Katanya, “Hidupku Penuh Aib.”

Data Buku
Judul Asli : Ningen Shikkaku
Judul Terjemah : Gagal Menjadi Manusia
Penulis : Dazai Osamu
Penerbit : Penerbit Mai
Penerjemah : Asri Pratiwi Wulandari
Penyunting : Ribeka Ota, Prisca Primasari
Penyelaras Aksara : Andry Setiawan
Desainer Sampul : @sukutangan
Tahun Terbit : Cetakan Pertama Maret 2020
Jumlah Halaman : 156 halaman
Peresensi : shopi m

Saya tidak terlalu mengenal sastra klasik, tapi saya tertarik dengan Dazai Osamu ketika teman saya bercerita tentang anime yang dia tonton meminjam nama-nama penulis terkenal di Jepang bahkan luar negeri. Seperti Dazai Osamu, Nakahara Chuuya, Agatha Christie, Fyodor Dostoevsky. Tidak hanya meminjam nama, karya-karya para penulis tersebut juga ikut eksis sebagai bentuk kekuatan supernatural yang mereka miliki.

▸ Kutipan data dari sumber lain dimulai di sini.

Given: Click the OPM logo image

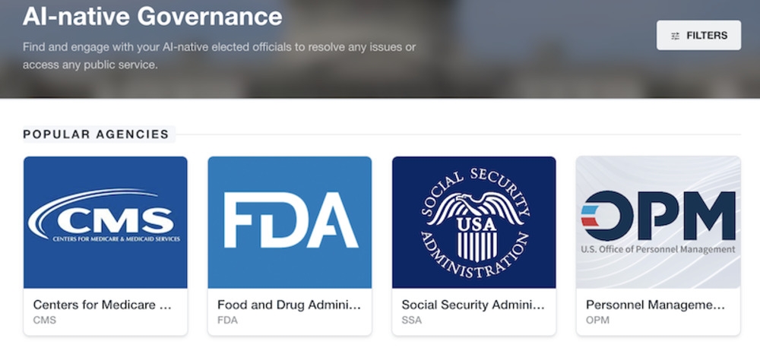Looking at the screenshot, I should [x=658, y=222].
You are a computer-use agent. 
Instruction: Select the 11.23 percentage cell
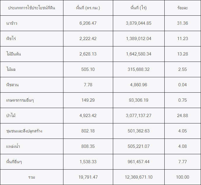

Di anime tersebut diceritakan Dazai Osamu memiliki kepribadian yang ceria, tukang lawak, memiliki kekuatan bernama ningen shikakku–judul salah satu novelnya, tapi di balik kepribadian tersebut ada cerita-cerita menggores hati yang membuat miris.

Lantas bagaimana dengan isi dari Ningen Shikakku atau Gagal Menjadi Manusia ini?

Tokoh utama dalam buku ini adalah Oba Yozo. Diceritakan sebagai seorang yang hidup berkecukupan, tidak pernah merasa kesulitan dalam hidupnya, dan tidak memiliki konflik eksternal dengan orang lain. Namun, memiliki konflik internal yang sangat hebat. Dia bermasalah dengan dirinya sendiri, tepatnya dengan apa yang dipikirkannya tentang manusia dan hubungan antar manusia.

Oba Yozo selalu melihat manusia sebagai makhluk yang sulit dipahami dan aneh. Dia selalu gugup saat berinteraksi dengan manusia lain karena khawatir jika manusia lain mengetahui apa yang ada di dalam kepalanya lantas menganggapnya aneh karena tidak berpikir seperti manusia kebanyakan dalam masyarakat.

mungkin dapat disimpulkan bahwa aku sama sekali belum sama sekali memahami mekanisme hidup manusia. Aku sering dilanda kegelisahan, sebab konsep kebahagiaanku tampak sama sekali berbeda dengan konsep kebahagiaan semua manusia lain. Kegelisahan itu membuatku terjaga malam demi malam, meronta dan mengerang, bahkan sampai-sampai nyaris jadi gila (hlm 16)

Untuk menutupi keanehan dirinya, Oba Yozo menggunakan lawakan sebagai bentuk pertahanan diri. Juga agar dia bisa berbaur dengan manusia kebanyakan. Lawakan itu tidak hanya menipu orang lain, tapi juga menipu dirinya sendiri. Memberikan fatamorgana bahwa dia baik-baik saja yang akan menyeretnya ke konflik internal yang lebih besar dan membawa kerusakan mental dan fisik.

Membaca buku ini terasa seperti membaca buku diary, sudut pandang orang pertama juga turut berperan dalam memberikan perasaan membaca diary ini.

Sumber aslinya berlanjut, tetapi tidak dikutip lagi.